The planner estimated 20 rows out of the nested-loop step; actual execution processed over 100, and the per-category breakdown shows why — category 1 alone holds 25 line items, category 5 holds 19, category 6 holds 13. The skew across categories is what the planner was missing. The query joins order_items to products, groups by category_id, and counts.

Clause by clause

  • SELECT p.category_id, COUNT(oi.id) AS item_count returns the category and the number of line items associated with its products. COUNT(oi.id) counts each joined line-item row once.
  • FROM order_items oi reads the line-item records — the larger of the two tables, and the side the nested-loop's outer plan would scan if the planner believes it produces few rows.
  • JOIN products p ON oi.product_id = p.id pairs each line item with its product, bringing category_id into reach. The inner join discards any line item whose product has been removed from the catalog.
  • GROUP BY p.category_id partitions the joined rows by category, so the count runs once per category.

Why this and not just counting order_items directly

A bare COUNT(*) FROM order_items returns the total line-item count without telling the analyst which categories drive it. The planner's 20-row estimate at the nested-loop step is shaped by its model of the join's cardinality, and that model is built from the joint distribution of order_items.product_id and products.category_id. Breaking the count down per category exposes which categories the planner is mismodeling — category 1 with 25 items is doing the disproportionate work. Without the per-category split, the analyst only knows the total is wrong; with it, they know which category's statistic to fix.

The trap

A nested-loop join's cost scales linearly with the row count of its outer side.

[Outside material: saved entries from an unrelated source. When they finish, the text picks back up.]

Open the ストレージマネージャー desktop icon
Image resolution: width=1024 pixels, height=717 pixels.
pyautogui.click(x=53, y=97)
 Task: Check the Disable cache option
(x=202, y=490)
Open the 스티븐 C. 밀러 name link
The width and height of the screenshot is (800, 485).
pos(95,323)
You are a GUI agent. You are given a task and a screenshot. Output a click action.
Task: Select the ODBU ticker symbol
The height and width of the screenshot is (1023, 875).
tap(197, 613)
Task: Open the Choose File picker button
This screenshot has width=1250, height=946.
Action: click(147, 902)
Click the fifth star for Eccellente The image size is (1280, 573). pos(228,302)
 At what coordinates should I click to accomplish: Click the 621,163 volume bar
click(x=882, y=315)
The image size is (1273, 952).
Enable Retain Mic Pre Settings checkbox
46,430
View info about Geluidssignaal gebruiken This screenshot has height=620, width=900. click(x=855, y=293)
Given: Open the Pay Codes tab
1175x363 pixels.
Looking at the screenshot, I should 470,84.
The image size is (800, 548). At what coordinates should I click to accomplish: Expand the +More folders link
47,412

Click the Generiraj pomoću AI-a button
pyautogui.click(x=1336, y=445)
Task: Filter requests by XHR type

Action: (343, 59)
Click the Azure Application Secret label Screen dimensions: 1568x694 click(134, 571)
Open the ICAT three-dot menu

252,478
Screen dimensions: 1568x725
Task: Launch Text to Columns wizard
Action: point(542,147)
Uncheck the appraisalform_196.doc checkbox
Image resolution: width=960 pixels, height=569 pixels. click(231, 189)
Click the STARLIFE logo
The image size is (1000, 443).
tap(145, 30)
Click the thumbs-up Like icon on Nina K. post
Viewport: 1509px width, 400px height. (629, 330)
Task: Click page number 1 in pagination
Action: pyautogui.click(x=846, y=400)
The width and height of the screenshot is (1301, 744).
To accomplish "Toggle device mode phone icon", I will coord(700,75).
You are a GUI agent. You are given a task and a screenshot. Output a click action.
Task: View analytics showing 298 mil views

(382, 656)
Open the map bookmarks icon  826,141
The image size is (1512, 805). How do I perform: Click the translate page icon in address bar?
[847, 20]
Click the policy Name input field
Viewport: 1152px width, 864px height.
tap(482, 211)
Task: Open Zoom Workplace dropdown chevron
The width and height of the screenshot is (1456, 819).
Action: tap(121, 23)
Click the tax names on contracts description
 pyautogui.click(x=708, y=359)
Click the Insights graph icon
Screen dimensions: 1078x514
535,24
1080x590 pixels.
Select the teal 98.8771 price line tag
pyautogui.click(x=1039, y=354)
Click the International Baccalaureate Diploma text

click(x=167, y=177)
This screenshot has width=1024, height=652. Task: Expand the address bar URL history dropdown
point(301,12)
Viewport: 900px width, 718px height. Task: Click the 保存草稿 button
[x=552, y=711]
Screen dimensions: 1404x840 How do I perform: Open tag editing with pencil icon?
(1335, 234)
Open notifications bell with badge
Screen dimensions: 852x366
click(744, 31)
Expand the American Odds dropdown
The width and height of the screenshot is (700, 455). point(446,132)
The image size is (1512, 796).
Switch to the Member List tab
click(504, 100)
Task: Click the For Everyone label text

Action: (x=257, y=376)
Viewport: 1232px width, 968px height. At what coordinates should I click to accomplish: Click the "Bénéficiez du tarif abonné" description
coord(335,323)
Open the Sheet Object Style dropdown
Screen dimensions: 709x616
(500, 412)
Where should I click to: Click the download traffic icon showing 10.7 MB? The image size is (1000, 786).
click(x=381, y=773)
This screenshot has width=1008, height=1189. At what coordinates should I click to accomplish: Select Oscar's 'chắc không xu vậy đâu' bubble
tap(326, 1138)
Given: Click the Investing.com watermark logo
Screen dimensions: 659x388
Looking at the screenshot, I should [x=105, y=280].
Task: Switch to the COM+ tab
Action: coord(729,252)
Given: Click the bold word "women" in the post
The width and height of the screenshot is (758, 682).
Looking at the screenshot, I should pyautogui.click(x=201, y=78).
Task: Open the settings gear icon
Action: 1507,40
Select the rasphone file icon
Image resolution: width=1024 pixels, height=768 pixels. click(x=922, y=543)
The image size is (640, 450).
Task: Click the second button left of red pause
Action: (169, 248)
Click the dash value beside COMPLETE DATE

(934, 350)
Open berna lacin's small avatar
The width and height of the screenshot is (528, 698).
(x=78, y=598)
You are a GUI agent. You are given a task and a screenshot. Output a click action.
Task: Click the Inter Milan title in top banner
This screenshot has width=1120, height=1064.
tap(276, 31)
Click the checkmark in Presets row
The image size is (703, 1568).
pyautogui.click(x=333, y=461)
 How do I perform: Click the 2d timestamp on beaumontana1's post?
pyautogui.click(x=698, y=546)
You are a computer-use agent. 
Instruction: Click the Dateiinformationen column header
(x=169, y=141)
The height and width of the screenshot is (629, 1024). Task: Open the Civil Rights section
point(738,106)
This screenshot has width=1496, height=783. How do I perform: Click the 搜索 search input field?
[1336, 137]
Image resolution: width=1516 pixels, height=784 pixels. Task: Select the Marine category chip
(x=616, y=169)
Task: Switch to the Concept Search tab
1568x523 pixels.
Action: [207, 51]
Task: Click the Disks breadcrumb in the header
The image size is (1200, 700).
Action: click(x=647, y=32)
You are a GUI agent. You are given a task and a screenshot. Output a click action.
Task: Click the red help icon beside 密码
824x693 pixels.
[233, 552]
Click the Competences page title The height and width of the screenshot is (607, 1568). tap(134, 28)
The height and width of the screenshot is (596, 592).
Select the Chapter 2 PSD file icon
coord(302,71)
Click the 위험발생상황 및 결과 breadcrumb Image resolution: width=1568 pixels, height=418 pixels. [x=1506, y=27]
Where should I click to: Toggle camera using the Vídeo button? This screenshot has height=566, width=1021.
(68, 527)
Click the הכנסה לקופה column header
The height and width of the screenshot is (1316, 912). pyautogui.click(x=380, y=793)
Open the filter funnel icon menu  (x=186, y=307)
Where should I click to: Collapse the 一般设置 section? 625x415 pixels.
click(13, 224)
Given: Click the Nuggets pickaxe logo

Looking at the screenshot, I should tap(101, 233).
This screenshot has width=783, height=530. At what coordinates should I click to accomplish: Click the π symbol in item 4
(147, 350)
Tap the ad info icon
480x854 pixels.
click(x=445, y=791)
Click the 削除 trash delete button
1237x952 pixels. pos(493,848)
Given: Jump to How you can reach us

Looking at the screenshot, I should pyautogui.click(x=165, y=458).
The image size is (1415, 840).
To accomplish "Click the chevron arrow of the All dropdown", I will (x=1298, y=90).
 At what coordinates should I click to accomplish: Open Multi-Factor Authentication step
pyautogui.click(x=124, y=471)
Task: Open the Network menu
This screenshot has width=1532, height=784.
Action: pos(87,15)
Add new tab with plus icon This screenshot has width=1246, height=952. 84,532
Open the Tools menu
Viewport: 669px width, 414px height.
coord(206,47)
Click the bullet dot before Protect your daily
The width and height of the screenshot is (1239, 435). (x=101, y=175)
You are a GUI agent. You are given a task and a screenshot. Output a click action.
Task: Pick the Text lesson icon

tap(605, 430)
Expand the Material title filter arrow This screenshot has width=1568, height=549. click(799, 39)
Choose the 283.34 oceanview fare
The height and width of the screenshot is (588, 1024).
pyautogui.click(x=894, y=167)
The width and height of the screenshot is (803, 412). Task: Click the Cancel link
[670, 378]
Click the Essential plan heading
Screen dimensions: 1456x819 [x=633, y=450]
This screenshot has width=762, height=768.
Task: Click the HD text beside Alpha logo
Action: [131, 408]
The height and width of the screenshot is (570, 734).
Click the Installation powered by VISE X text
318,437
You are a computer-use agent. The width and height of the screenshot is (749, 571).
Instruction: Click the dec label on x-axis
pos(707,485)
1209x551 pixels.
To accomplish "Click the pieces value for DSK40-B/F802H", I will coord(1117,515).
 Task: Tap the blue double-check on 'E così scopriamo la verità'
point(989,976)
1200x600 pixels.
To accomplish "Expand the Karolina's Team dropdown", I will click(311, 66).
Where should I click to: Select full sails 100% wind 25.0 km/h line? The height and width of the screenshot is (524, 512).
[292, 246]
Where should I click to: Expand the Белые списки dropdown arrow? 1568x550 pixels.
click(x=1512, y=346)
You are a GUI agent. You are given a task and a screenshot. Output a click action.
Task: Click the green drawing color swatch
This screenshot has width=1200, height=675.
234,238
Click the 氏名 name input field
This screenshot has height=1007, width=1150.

When the planner estimates 20 rows on a node that actually produces 100+, it picked nested-loop because it expected the inner-side lookups to be cheap and few. At 100+ outer rows the same plan becomes a hash join's natural territory, but the planner is locked into its choice once execution starts. The fix isn't visible in the query — it's in the statistics that produced the underestimate, which is what running ANALYZE on the underlying tables addresses. Reading the actual per-category counts is what tells the analyst whether the issue is one fat category (a histogram problem) or many small ones the planner under-counted across the board (a row-count problem).

You practiced verifying an estimated nested-loop output size against actual row counts — the gap reveals which join cardinality the planner is mismodeling.